§ TASK DESCRIPTION:
Every line from the line containing "The width and height of the screenshot is (1648, 1426)." through the final line below is to be repeated exactly; no other line is.

───── INFORMATION GIVEN ─────

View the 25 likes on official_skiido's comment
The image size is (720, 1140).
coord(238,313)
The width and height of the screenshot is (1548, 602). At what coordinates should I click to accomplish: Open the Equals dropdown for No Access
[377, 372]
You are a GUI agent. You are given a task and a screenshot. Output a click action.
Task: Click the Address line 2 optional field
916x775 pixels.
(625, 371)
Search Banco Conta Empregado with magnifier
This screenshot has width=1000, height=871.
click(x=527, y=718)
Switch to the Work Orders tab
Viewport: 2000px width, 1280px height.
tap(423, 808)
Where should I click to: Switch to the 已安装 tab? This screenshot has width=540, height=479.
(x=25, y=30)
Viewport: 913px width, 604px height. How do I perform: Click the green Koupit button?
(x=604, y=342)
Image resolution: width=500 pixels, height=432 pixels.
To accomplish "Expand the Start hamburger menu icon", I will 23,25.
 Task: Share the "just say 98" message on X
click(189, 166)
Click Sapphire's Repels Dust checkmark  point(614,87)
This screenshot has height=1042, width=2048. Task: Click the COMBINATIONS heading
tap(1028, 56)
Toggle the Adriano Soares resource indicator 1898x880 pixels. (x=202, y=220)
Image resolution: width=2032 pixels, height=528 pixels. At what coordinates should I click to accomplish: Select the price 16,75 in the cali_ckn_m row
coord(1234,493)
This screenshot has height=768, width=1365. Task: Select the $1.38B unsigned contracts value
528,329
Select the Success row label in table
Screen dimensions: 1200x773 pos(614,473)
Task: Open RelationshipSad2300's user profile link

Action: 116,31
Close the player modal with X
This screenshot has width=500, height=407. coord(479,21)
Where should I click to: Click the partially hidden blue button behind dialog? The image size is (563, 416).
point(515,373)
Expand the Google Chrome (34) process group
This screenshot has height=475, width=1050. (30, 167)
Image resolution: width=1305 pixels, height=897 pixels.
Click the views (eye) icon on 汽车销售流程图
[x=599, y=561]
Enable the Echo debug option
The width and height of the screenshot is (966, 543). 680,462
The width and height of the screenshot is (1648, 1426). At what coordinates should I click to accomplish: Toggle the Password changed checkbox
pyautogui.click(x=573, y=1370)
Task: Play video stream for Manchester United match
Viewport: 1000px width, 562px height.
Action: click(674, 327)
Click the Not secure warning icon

─────

§ SOLUTION TO THE PROBLEM:
The width and height of the screenshot is (1648, 1426). At what coordinates should I click to accomplish: Toggle the Password changed checkbox
pyautogui.click(x=573, y=1370)
Task: Play video stream for Manchester United match
Viewport: 1000px width, 562px height.
Action: click(674, 327)
Click the Not secure warning icon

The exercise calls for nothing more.